(DATA RECORDS begins)

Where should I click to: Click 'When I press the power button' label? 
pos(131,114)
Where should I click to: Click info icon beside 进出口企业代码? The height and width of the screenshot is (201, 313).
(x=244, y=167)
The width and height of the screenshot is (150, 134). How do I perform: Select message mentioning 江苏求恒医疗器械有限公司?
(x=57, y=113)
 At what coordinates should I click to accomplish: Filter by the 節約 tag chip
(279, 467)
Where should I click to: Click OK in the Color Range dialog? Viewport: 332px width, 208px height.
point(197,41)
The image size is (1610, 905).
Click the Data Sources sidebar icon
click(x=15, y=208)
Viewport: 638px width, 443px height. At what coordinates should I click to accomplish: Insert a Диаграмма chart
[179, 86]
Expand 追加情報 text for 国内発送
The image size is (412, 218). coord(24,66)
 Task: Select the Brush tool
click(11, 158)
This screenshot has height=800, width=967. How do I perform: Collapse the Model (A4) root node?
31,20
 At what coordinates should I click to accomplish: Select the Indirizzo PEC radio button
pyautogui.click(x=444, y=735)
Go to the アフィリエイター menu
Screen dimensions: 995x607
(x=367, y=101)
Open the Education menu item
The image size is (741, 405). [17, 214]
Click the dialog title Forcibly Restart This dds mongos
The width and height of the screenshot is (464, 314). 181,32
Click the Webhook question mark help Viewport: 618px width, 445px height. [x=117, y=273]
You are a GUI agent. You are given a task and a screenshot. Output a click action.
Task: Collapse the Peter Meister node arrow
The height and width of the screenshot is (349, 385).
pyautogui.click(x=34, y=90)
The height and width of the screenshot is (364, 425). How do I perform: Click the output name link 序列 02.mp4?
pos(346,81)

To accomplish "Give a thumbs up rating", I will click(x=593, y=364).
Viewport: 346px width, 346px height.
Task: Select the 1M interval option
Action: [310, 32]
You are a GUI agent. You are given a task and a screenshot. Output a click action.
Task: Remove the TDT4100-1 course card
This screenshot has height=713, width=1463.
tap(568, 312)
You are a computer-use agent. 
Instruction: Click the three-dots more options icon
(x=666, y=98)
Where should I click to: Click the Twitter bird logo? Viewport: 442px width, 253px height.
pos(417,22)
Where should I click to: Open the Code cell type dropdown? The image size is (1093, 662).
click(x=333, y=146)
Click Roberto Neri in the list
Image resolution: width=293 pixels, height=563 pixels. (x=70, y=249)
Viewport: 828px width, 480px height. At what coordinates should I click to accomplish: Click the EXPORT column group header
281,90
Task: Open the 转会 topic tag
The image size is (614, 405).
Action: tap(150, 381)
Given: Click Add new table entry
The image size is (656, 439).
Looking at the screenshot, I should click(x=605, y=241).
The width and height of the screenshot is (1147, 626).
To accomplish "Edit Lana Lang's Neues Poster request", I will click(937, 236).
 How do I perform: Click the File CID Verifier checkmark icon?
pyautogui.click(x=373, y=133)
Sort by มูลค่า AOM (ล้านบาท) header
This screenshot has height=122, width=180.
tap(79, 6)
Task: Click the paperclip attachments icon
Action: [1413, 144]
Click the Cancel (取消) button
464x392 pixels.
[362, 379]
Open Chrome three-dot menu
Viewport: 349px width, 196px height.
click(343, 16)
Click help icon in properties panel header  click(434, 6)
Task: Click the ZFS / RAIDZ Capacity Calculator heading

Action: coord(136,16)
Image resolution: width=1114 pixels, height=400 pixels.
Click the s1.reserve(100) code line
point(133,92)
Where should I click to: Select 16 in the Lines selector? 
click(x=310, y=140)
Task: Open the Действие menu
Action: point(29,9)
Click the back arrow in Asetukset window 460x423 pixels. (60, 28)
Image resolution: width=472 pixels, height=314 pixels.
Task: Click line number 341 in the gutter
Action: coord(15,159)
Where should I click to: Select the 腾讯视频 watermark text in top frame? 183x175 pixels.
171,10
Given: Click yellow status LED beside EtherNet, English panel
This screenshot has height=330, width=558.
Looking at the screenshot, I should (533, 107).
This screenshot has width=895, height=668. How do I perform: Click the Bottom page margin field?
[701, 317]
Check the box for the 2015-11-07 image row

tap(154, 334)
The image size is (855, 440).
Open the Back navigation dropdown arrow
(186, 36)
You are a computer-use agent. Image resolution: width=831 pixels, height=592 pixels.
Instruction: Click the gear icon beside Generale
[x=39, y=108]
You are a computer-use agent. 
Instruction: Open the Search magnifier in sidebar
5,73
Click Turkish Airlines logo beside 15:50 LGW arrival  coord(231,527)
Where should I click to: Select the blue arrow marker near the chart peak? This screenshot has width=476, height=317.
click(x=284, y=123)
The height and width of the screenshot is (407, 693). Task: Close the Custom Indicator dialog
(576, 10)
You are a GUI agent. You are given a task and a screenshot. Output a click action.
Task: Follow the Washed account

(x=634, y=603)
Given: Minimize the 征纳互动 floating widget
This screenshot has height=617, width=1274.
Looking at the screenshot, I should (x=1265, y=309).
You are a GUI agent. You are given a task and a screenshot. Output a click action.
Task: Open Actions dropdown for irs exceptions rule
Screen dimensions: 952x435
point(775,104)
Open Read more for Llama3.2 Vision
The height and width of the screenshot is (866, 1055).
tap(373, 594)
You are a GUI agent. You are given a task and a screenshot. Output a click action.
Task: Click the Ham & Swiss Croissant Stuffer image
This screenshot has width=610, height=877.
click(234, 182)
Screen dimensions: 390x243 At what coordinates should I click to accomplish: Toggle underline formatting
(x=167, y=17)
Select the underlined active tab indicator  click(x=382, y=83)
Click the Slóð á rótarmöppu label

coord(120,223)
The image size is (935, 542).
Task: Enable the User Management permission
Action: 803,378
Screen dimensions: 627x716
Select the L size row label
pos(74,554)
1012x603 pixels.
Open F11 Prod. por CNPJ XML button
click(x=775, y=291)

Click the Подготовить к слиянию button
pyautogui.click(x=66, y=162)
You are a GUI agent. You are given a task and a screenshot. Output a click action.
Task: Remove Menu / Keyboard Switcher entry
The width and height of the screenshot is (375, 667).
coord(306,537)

(DATA RECORDS ends)

PROBLEM DESCRIPTION:
Nothing in the entries may be left out; each line is to be output exactly.

TASK ANSWER:
Where should I click to: Click 'When I press the power button' label? 
pos(131,114)
Where should I click to: Click info icon beside 进出口企业代码? The height and width of the screenshot is (201, 313).
(x=244, y=167)
The width and height of the screenshot is (150, 134). How do I perform: Select message mentioning 江苏求恒医疗器械有限公司?
(x=57, y=113)
 At what coordinates should I click to accomplish: Filter by the 節約 tag chip
(279, 467)
Where should I click to: Click OK in the Color Range dialog? Viewport: 332px width, 208px height.
point(197,41)
The image size is (1610, 905).
Click the Data Sources sidebar icon
click(x=15, y=208)
Viewport: 638px width, 443px height. At what coordinates should I click to accomplish: Insert a Диаграмма chart
[179, 86]
Expand 追加情報 text for 国内発送
The image size is (412, 218). coord(24,66)
 Task: Select the Brush tool
click(11, 158)
This screenshot has height=800, width=967. How do I perform: Collapse the Model (A4) root node?
31,20
 At what coordinates should I click to accomplish: Select the Indirizzo PEC radio button
pyautogui.click(x=444, y=735)
Go to the アフィリエイター menu
Screen dimensions: 995x607
(x=367, y=101)
Open the Education menu item
The image size is (741, 405). [17, 214]
Click the dialog title Forcibly Restart This dds mongos
The width and height of the screenshot is (464, 314). 181,32
Click the Webhook question mark help Viewport: 618px width, 445px height. [x=117, y=273]
You are a GUI agent. You are given a task and a screenshot. Output a click action.
Task: Collapse the Peter Meister node arrow
The height and width of the screenshot is (349, 385).
pyautogui.click(x=34, y=90)
The height and width of the screenshot is (364, 425). How do I perform: Click the output name link 序列 02.mp4?
pos(346,81)

To accomplish "Give a thumbs up rating", I will click(x=593, y=364).
Viewport: 346px width, 346px height.
Task: Select the 1M interval option
Action: [310, 32]
You are a GUI agent. You are given a task and a screenshot. Output a click action.
Task: Remove the TDT4100-1 course card
This screenshot has height=713, width=1463.
tap(568, 312)
You are a computer-use agent. 
Instruction: Click the three-dots more options icon
(x=666, y=98)
Where should I click to: Click the Twitter bird logo? Viewport: 442px width, 253px height.
pos(417,22)
Where should I click to: Open the Code cell type dropdown? The image size is (1093, 662).
click(x=333, y=146)
Click Roberto Neri in the list
Image resolution: width=293 pixels, height=563 pixels. (x=70, y=249)
Viewport: 828px width, 480px height. At what coordinates should I click to accomplish: Click the EXPORT column group header
281,90
Task: Open the 转会 topic tag
The image size is (614, 405).
Action: tap(150, 381)
Given: Click Add new table entry
The image size is (656, 439).
Looking at the screenshot, I should click(x=605, y=241).
The width and height of the screenshot is (1147, 626).
To accomplish "Edit Lana Lang's Neues Poster request", I will click(937, 236).
 How do I perform: Click the File CID Verifier checkmark icon?
pyautogui.click(x=373, y=133)
Sort by มูลค่า AOM (ล้านบาท) header
This screenshot has height=122, width=180.
tap(79, 6)
Task: Click the paperclip attachments icon
Action: [1413, 144]
Click the Cancel (取消) button
464x392 pixels.
[362, 379]
Open Chrome three-dot menu
Viewport: 349px width, 196px height.
click(343, 16)
Click help icon in properties panel header  click(434, 6)
Task: Click the ZFS / RAIDZ Capacity Calculator heading

Action: coord(136,16)
Image resolution: width=1114 pixels, height=400 pixels.
Click the s1.reserve(100) code line
point(133,92)
Where should I click to: Select 16 in the Lines selector? 
click(x=310, y=140)
Task: Open the Действие menu
Action: point(29,9)
Click the back arrow in Asetukset window 460x423 pixels. (60, 28)
Image resolution: width=472 pixels, height=314 pixels.
Task: Click line number 341 in the gutter
Action: coord(15,159)
Where should I click to: Select the 腾讯视频 watermark text in top frame? 183x175 pixels.
171,10
Given: Click yellow status LED beside EtherNet, English panel
This screenshot has height=330, width=558.
Looking at the screenshot, I should (533, 107).
This screenshot has width=895, height=668. How do I perform: Click the Bottom page margin field?
[701, 317]
Check the box for the 2015-11-07 image row

tap(154, 334)
The image size is (855, 440).
Open the Back navigation dropdown arrow
(186, 36)
You are a computer-use agent. Image resolution: width=831 pixels, height=592 pixels.
Instruction: Click the gear icon beside Generale
[x=39, y=108]
You are a computer-use agent. 
Instruction: Open the Search magnifier in sidebar
5,73
Click Turkish Airlines logo beside 15:50 LGW arrival  coord(231,527)
Where should I click to: Select the blue arrow marker near the chart peak? This screenshot has width=476, height=317.
click(x=284, y=123)
The height and width of the screenshot is (407, 693). Task: Close the Custom Indicator dialog
(576, 10)
You are a GUI agent. You are given a task and a screenshot. Output a click action.
Task: Follow the Washed account

(x=634, y=603)
Given: Minimize the 征纳互动 floating widget
This screenshot has height=617, width=1274.
Looking at the screenshot, I should (x=1265, y=309).
You are a GUI agent. You are given a task and a screenshot. Output a click action.
Task: Open Actions dropdown for irs exceptions rule
Screen dimensions: 952x435
point(775,104)
Open Read more for Llama3.2 Vision
The height and width of the screenshot is (866, 1055).
tap(373, 594)
You are a GUI agent. You are given a task and a screenshot. Output a click action.
Task: Click the Ham & Swiss Croissant Stuffer image
This screenshot has width=610, height=877.
click(234, 182)
Screen dimensions: 390x243 At what coordinates should I click to accomplish: Toggle underline formatting
(x=167, y=17)
Select the underlined active tab indicator  click(x=382, y=83)
Click the Slóð á rótarmöppu label

coord(120,223)
The image size is (935, 542).
Task: Enable the User Management permission
Action: 803,378
Screen dimensions: 627x716
Select the L size row label
pos(74,554)
1012x603 pixels.
Open F11 Prod. por CNPJ XML button
click(x=775, y=291)

Click the Подготовить к слиянию button
pyautogui.click(x=66, y=162)
You are a GUI agent. You are given a task and a screenshot. Output a click action.
Task: Remove Menu / Keyboard Switcher entry
The width and height of the screenshot is (375, 667).
coord(306,537)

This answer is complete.